Category: Transplantation

  • 2102 Transplantation: Clinical


  • Jaiswal, Shikha, University of Cincinnati, Cincinnati, Ohio, United States
  • Govil, Amit, University of Cincinnati, Cincinnati, Ohio, United States
  • Patel, Niralee, University of Cincinnati, Cincinnati, Ohio, United States
  • Zimmermann, Nives, University of Cincinnati, Cincinnati, Ohio, United States
  • Cuffy, Madison, University of Cincinnati, Cincinnati, Ohio, United States
  • Anand, Manish, University of Cincinnati, Cincinnati, Ohio, United States

KS post Kidney transplantation can develop due to reactivation of recipient latent HHV8 infection, or donor acquired HHV8 infection. We describe a rare case of Donor derived HHV8 related KS involving the allograft, presenting as Acute kidney Injury.

Case Description

54-year-old female underwent kidney transplant from HCV positive deceased donor. Immunosuppression(IS) included Thymoglobulin followed by tacrolimus and mycophenolate (MMF). She was successfully treated for Donor-derived HCV infection with Sofosbuvir/Velpatasvir. Baseline serum creatinine was 1.4 mg/dl.
She developed CMV Viremia that responded well to reduced IS and valganciclovir. However, creatinine increased to 2.3mg/dl, and transplant biopsy was done to rule out rejection.
It showed foci of vascular proliferation, prominent mitoses, atypical cells with enlarged nuclei (Fig 1) and positive Immunostain for HHV8 (Fig2) indicating KS.
Her MMF was switched to Everolimus. She had no cutaneous lesions on exam and has been referred to Oncology.

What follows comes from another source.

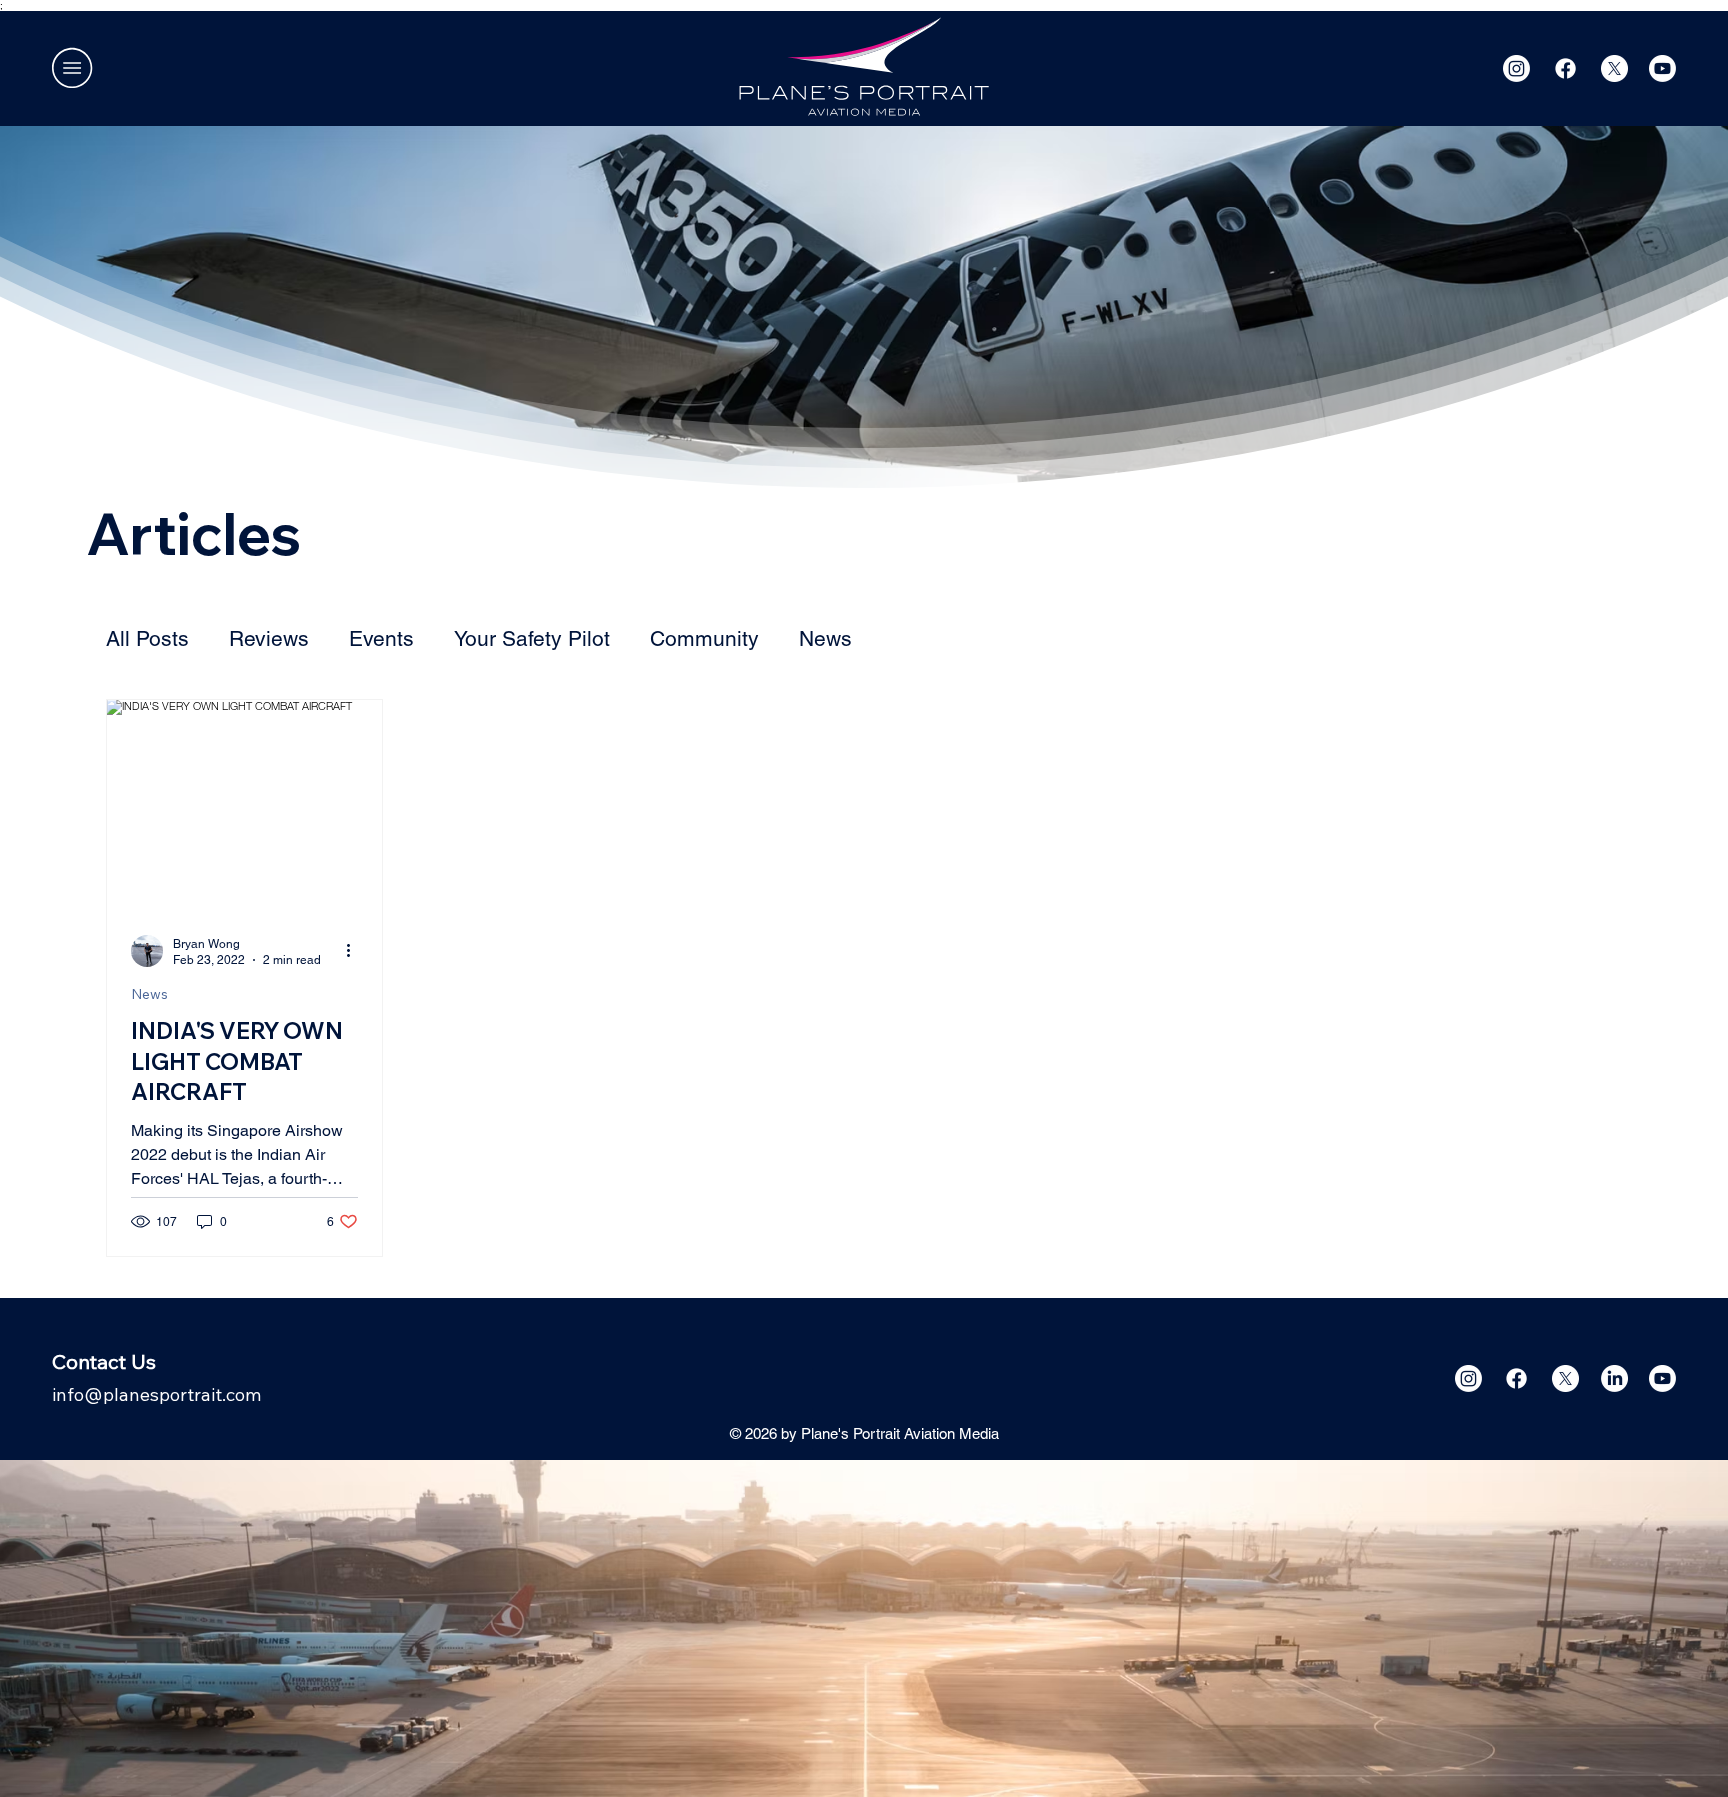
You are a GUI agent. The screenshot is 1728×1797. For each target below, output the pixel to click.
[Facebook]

Increasing proportion of PHS high risk organ recipients are at risk for HHV8 infection and KS. To our knowledge only 8 cases of KS involving renal allograft have been described, with only 2 derived from HCV positive donors. With limited pre transplant testing of donors for HHV 8 infection, close monitoring of recipients with PHS high risk organs for KS is suggested.